Open mkliu opened 3 years ago

mkliu commented 3 years ago

So i know i could do

module.exports.googleHandler = googleActionApp

But i want to explicitly handle the call myself, so i could do something before the response is sent. Something like this:

module.exports.googleHandler = async function(event: any, context: any, callback: any) {
  if (!googleActionApp) {
      googleActionApp = createApp()
  }
  (googleActionApp as LambdaHandler)(event, context, callback)
}

I could see my handler's first method is starting to get called, but it always exits pre-maturally. Any suggestions?

Basically i want to flush logging before exit, if anyone know how to have a response middleware, it'll do the job too.

mkliu commented 3 years ago

I looked at the implementation and trying to do it this way:

async function(event: any, context: any, callback: any) {
  if (!googleActionApp) {
      googleActionApp = createApp()
  }
  await googleActionApp.frameworks.lambda.handle(googleActionApp.handler)(event, context, (err, res) => {
    console.log('googleActionApp callback', err, res)
    return res;
  })
}

The request is returned by with this error from google test console Invalid response from webhook: Failed to translate JSON to ExecuteHttpResponse..

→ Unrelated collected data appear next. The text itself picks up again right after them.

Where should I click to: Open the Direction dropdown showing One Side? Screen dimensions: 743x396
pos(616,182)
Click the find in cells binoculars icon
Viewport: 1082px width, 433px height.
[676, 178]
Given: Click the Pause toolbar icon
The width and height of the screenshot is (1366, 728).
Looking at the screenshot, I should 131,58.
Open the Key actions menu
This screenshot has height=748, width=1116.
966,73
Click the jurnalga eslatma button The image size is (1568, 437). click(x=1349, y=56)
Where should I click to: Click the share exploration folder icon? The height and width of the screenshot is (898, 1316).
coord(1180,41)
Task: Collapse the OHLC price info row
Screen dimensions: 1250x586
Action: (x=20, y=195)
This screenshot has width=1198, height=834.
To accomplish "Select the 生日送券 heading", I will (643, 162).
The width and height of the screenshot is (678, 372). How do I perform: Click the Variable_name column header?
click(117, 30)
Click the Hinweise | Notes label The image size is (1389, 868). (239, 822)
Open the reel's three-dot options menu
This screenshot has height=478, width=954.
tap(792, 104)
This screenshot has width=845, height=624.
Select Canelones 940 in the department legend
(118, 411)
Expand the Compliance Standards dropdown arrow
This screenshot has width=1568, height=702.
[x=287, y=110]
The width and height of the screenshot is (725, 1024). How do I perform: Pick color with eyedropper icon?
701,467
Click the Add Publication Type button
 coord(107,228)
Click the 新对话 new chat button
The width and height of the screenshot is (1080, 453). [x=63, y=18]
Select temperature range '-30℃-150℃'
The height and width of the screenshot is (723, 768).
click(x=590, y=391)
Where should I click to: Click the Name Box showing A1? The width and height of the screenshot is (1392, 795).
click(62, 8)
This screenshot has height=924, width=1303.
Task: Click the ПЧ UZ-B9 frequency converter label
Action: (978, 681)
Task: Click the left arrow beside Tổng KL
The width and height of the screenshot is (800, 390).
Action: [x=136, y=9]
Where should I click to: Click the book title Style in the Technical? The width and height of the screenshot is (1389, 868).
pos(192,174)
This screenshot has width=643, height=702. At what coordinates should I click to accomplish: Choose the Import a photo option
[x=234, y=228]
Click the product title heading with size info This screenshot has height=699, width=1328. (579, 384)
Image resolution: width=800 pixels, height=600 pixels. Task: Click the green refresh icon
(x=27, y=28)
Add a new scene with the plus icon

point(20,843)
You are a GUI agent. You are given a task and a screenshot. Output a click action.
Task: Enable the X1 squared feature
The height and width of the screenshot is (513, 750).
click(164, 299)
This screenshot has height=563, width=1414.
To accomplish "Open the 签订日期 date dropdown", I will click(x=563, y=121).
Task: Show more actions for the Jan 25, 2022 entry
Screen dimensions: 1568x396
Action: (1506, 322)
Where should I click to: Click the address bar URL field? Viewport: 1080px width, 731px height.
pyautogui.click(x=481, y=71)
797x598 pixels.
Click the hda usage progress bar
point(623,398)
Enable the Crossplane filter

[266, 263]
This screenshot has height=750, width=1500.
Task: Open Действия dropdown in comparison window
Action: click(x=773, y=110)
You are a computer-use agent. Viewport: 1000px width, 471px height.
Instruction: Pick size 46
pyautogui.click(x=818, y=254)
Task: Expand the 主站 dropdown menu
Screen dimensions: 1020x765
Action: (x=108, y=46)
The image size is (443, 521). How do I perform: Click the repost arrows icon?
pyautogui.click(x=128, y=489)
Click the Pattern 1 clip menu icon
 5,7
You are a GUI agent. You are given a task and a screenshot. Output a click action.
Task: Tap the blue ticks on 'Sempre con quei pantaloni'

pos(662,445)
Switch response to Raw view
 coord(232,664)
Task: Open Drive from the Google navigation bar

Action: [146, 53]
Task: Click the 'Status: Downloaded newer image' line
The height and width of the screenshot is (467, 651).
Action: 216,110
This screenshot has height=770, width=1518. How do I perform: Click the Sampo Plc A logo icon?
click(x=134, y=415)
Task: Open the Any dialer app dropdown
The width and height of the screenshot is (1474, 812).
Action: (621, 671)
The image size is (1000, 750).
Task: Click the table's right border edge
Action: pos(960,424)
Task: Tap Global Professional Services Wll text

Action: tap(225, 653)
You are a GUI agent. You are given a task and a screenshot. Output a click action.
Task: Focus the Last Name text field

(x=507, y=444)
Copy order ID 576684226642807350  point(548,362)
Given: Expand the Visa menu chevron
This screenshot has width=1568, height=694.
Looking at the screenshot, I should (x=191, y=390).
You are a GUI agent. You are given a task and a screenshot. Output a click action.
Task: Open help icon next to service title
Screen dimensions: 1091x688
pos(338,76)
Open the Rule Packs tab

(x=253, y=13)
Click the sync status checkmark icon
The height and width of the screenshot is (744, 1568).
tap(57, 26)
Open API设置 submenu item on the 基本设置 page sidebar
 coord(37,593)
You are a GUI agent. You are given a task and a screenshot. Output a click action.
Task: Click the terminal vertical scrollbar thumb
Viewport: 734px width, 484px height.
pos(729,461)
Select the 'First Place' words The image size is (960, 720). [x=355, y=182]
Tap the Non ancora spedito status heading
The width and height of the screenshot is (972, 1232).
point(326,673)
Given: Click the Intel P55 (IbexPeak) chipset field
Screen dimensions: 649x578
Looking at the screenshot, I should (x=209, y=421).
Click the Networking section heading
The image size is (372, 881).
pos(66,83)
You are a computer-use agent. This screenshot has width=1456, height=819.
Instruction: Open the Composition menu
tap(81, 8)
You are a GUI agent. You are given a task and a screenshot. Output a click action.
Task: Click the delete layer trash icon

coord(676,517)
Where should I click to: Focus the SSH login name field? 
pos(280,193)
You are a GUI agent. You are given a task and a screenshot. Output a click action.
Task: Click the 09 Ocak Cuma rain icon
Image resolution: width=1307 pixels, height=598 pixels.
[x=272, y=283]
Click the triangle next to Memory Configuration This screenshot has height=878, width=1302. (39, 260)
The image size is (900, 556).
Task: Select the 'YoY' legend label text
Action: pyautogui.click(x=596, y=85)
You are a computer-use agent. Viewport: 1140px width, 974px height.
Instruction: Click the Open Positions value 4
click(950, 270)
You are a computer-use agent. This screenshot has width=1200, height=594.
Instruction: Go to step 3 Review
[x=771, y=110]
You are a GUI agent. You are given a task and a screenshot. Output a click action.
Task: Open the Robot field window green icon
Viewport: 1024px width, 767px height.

mkliu commented 3 years ago

nvm, find the solution myself, for anyone who's interested, this would work:

async function(event: any, context: any, callback: any) {
  if (!googleActionApp) {
      googleActionApp = createApp()
  }
  let response
  await googleActionApp.frameworks.lambda.handle(googleActionApp.handler)(event, context, (err, res) => {
    console.log('googleActionApp callback', err, res)
    response = res;
  })
  return response
}
Fleker commented 3 years ago

Seems like you may be interested in a postware method to compliment the middleware method.